EXTRACTED DATA —

== Segment start ==

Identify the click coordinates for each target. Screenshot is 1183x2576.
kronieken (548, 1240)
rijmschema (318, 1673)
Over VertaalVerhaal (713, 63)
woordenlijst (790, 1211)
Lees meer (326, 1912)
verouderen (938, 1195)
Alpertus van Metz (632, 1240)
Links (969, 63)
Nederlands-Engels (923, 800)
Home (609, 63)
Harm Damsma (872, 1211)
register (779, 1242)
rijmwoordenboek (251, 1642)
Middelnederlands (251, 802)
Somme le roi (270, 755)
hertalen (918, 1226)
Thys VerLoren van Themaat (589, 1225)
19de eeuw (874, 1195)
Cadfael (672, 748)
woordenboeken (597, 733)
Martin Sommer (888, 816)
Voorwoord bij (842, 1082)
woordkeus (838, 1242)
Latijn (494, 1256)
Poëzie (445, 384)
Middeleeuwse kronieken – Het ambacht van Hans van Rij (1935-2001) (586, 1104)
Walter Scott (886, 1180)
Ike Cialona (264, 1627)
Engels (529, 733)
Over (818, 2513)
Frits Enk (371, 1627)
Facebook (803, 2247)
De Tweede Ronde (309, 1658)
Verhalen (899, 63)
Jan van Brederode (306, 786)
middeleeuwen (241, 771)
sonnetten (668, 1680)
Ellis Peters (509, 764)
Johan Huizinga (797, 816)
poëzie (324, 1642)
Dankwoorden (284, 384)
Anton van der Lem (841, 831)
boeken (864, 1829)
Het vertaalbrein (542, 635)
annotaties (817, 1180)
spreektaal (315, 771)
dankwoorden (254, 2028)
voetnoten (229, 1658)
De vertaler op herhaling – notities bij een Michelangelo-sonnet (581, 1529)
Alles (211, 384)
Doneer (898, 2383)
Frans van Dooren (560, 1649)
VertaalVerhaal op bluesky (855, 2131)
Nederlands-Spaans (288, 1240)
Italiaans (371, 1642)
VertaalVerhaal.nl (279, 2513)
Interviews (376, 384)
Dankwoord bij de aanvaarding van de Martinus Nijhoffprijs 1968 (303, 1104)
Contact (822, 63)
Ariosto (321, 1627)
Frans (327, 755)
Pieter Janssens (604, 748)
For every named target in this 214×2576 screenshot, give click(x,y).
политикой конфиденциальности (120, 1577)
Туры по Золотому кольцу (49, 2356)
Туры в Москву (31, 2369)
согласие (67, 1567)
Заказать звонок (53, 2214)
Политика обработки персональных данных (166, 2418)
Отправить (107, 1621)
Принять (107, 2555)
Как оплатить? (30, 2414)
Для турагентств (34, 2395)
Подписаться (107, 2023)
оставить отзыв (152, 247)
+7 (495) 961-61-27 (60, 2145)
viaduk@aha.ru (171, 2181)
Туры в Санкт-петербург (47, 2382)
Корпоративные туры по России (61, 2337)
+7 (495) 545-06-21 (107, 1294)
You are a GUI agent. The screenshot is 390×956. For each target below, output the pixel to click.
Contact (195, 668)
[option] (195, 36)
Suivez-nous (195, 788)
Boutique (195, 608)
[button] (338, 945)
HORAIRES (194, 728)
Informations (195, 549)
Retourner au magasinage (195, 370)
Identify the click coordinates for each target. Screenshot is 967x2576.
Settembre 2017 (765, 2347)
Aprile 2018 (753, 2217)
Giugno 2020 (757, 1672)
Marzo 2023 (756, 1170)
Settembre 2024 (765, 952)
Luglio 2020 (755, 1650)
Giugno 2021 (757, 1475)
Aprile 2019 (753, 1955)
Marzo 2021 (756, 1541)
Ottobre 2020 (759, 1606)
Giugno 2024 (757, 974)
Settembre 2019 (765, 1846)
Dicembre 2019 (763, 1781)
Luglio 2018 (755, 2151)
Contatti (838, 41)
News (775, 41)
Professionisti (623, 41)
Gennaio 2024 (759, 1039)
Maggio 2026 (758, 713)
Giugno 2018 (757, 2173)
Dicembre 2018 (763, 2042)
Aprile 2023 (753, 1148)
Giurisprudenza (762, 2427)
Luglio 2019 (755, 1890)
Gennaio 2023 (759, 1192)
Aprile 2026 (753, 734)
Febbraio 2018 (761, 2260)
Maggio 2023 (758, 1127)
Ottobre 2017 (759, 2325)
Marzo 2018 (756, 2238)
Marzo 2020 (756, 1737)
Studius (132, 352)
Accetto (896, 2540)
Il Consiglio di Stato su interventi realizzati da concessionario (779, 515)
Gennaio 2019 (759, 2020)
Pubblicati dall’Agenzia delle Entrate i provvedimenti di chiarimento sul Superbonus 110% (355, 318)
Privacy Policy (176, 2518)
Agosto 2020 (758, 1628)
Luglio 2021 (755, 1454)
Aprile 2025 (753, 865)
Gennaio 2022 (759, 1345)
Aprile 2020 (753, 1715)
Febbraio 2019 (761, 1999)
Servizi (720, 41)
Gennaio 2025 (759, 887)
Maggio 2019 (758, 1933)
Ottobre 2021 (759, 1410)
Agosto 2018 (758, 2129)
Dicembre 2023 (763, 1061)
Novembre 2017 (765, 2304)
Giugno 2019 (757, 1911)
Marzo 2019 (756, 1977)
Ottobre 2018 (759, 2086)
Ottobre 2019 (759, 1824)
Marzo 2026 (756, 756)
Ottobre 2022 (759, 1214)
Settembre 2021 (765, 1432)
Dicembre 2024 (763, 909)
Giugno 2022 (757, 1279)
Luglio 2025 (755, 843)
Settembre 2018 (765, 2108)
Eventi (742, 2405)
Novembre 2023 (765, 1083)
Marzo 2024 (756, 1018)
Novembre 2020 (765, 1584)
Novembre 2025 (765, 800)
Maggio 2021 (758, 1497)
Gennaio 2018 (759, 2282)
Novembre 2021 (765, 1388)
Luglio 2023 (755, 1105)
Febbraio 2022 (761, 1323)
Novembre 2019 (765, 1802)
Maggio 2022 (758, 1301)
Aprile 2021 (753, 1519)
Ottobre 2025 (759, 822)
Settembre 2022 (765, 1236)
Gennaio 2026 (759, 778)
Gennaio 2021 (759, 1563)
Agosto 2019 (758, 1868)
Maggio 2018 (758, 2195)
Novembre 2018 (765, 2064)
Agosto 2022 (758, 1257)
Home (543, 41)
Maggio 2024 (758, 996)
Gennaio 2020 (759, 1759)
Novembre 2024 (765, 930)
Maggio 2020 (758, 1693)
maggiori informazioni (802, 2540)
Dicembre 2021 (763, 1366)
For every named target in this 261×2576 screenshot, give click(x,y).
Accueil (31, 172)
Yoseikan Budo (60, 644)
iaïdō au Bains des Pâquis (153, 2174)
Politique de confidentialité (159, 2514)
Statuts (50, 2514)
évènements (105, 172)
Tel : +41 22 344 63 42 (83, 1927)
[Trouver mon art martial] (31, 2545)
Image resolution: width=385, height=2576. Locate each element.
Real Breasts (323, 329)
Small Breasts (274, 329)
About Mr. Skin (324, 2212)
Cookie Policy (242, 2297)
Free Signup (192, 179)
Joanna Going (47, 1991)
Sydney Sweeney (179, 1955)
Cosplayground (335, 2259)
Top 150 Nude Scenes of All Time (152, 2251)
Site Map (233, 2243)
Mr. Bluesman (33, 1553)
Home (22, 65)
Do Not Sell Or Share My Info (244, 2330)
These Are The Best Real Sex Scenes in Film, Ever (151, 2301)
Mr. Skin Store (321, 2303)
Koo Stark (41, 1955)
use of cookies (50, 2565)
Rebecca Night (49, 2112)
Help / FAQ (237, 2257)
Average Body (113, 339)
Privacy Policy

== Segment end ==

TO DO — Would you please reproduce all of the lines above exactly?

THE COMPLETED TASK —
Identify the click coordinates for each target. Screenshot is 1183x2576.
kronieken (548, 1240)
rijmschema (318, 1673)
Over VertaalVerhaal (713, 63)
woordenlijst (790, 1211)
Lees meer (326, 1912)
verouderen (938, 1195)
Alpertus van Metz (632, 1240)
Links (969, 63)
Nederlands-Engels (923, 800)
Home (609, 63)
Harm Damsma (872, 1211)
register (779, 1242)
rijmwoordenboek (251, 1642)
Middelnederlands (251, 802)
Somme le roi (270, 755)
hertalen (918, 1226)
Thys VerLoren van Themaat (589, 1225)
19de eeuw (874, 1195)
Cadfael (672, 748)
woordenboeken (597, 733)
Martin Sommer (888, 816)
Voorwoord bij (842, 1082)
woordkeus (838, 1242)
Latijn (494, 1256)
Poëzie (445, 384)
Middeleeuwse kronieken – Het ambacht van Hans van Rij (1935-2001) (586, 1104)
Walter Scott (886, 1180)
Ike Cialona (264, 1627)
Engels (529, 733)
Over (818, 2513)
Frits Enk (371, 1627)
Facebook (803, 2247)
De Tweede Ronde (309, 1658)
Verhalen (899, 63)
Jan van Brederode (306, 786)
middeleeuwen (241, 771)
sonnetten (668, 1680)
Ellis Peters (509, 764)
Johan Huizinga (797, 816)
poëzie (324, 1642)
Dankwoorden (284, 384)
Anton van der Lem (841, 831)
boeken (864, 1829)
Het vertaalbrein (542, 635)
annotaties (817, 1180)
spreektaal (315, 771)
dankwoorden (254, 2028)
voetnoten (229, 1658)
De vertaler op herhaling – notities bij een Michelangelo-sonnet (581, 1529)
Alles (211, 384)
Doneer (898, 2383)
Frans van Dooren (560, 1649)
VertaalVerhaal op bluesky (855, 2131)
Nederlands-Spaans (288, 1240)
Italiaans (371, 1642)
VertaalVerhaal.nl (279, 2513)
Interviews (376, 384)
Dankwoord bij de aanvaarding van de Martinus Nijhoffprijs 1968 (303, 1104)
Contact (822, 63)
Ariosto (321, 1627)
Frans (327, 755)
Pieter Janssens (604, 748)
For every named target in this 214×2576 screenshot, give click(x,y).
политикой конфиденциальности (120, 1577)
Туры по Золотому кольцу (49, 2356)
Туры в Москву (31, 2369)
согласие (67, 1567)
Заказать звонок (53, 2214)
Политика обработки персональных данных (166, 2418)
Отправить (107, 1621)
Принять (107, 2555)
Как оплатить? (30, 2414)
Для турагентств (34, 2395)
Подписаться (107, 2023)
оставить отзыв (152, 247)
+7 (495) 961-61-27 (60, 2145)
viaduk@aha.ru (171, 2181)
Туры в Санкт-петербург (47, 2382)
Корпоративные туры по России (61, 2337)
+7 (495) 545-06-21 (107, 1294)
You are a GUI agent. The screenshot is 390×956. For each target below, output the pixel to click.
Contact (195, 668)
[option] (195, 36)
Suivez-nous (195, 788)
Boutique (195, 608)
[button] (338, 945)
HORAIRES (194, 728)
Informations (195, 549)
Retourner au magasinage (195, 370)
Identify the click coordinates for each target. Screenshot is 967x2576.
Settembre 2017 (765, 2347)
Aprile 2018 (753, 2217)
Giugno 2020 (757, 1672)
Marzo 2023 (756, 1170)
Settembre 2024 (765, 952)
Luglio 2020 (755, 1650)
Giugno 2021 (757, 1475)
Aprile 2019 (753, 1955)
Marzo 2021 (756, 1541)
Ottobre 2020 (759, 1606)
Giugno 2024 (757, 974)
Settembre 2019 (765, 1846)
Dicembre 2019 (763, 1781)
Luglio 2018 (755, 2151)
Contatti (838, 41)
News (775, 41)
Professionisti (623, 41)
Gennaio 2024 (759, 1039)
Maggio 2026 (758, 713)
Giugno 2018 (757, 2173)
Dicembre 2018 (763, 2042)
Aprile 2023 (753, 1148)
Giurisprudenza (762, 2427)
Luglio 2019 (755, 1890)
Gennaio 2023 (759, 1192)
Aprile 2026 (753, 734)
Febbraio 2018 (761, 2260)
Maggio 2023 (758, 1127)
Ottobre 2017 (759, 2325)
Marzo 2018 (756, 2238)
Marzo 2020 (756, 1737)
Studius (132, 352)
Accetto (896, 2540)
Il Consiglio di Stato su interventi realizzati da concessionario (779, 515)
Gennaio 2019 (759, 2020)
Pubblicati dall’Agenzia delle Entrate i provvedimenti di chiarimento sul Superbonus 110% (355, 318)
Privacy Policy (176, 2518)
Agosto 2020 (758, 1628)
Luglio 2021 (755, 1454)
Aprile 2025 (753, 865)
Gennaio 2022 (759, 1345)
Aprile 2020 (753, 1715)
Febbraio 2019 (761, 1999)
Servizi (720, 41)
Gennaio 2025 (759, 887)
Maggio 2019 (758, 1933)
Ottobre 2021 (759, 1410)
Agosto 2018 (758, 2129)
Dicembre 2023 (763, 1061)
Novembre 2017 (765, 2304)
Giugno 2019 (757, 1911)
Marzo 2019 (756, 1977)
Ottobre 2018 (759, 2086)
Ottobre 2019 (759, 1824)
Marzo 2026 (756, 756)
Ottobre 2022 (759, 1214)
Settembre 2021 (765, 1432)
Dicembre 2024 (763, 909)
Giugno 2022 (757, 1279)
Luglio 2025 (755, 843)
Settembre 2018 (765, 2108)
Eventi (742, 2405)
Novembre 2023 (765, 1083)
Marzo 2024 (756, 1018)
Novembre 2020 (765, 1584)
Novembre 2025 (765, 800)
Maggio 2021 (758, 1497)
Gennaio 2018 (759, 2282)
Novembre 2021 (765, 1388)
Luglio 2023 (755, 1105)
Febbraio 2022 (761, 1323)
Novembre 2019 (765, 1802)
Maggio 2022 (758, 1301)
Aprile 2021 (753, 1519)
Ottobre 2025 (759, 822)
Settembre 2022 (765, 1236)
Gennaio 2026 (759, 778)
Gennaio 2021 (759, 1563)
Agosto 2019 (758, 1868)
Maggio 2018 (758, 2195)
Novembre 2018 (765, 2064)
Agosto 2022 (758, 1257)
Home (543, 41)
Maggio 2024 (758, 996)
Gennaio 2020 (759, 1759)
Novembre 2024 (765, 930)
Maggio 2020 (758, 1693)
maggiori informazioni (802, 2540)
Dicembre 2021 (763, 1366)
For every named target in this 261×2576 screenshot, give click(x,y).
Accueil (31, 172)
Yoseikan Budo (60, 644)
iaïdō au Bains des Pâquis (153, 2174)
Politique de confidentialité (159, 2514)
Statuts (50, 2514)
évènements (105, 172)
Tel : +41 22 344 63 42 (83, 1927)
[Trouver mon art martial] (31, 2545)
Image resolution: width=385, height=2576. Locate each element.
Real Breasts (323, 329)
Small Breasts (274, 329)
About Mr. Skin (324, 2212)
Cookie Policy (242, 2297)
Free Signup (192, 179)
Joanna Going (47, 1991)
Sydney Sweeney (179, 1955)
Cosplayground (335, 2259)
Top 150 Nude Scenes of All Time (152, 2251)
Site Map (233, 2243)
Mr. Bluesman (33, 1553)
Home (22, 65)
Do Not Sell Or Share My Info (244, 2330)
These Are The Best Real Sex Scenes in Film, Ever (151, 2301)
Mr. Skin Store (321, 2303)
Koo Stark (41, 1955)
use of cookies (50, 2565)
Rebecca Night (49, 2112)
Help / FAQ (237, 2257)
Average Body (113, 339)
Privacy Policy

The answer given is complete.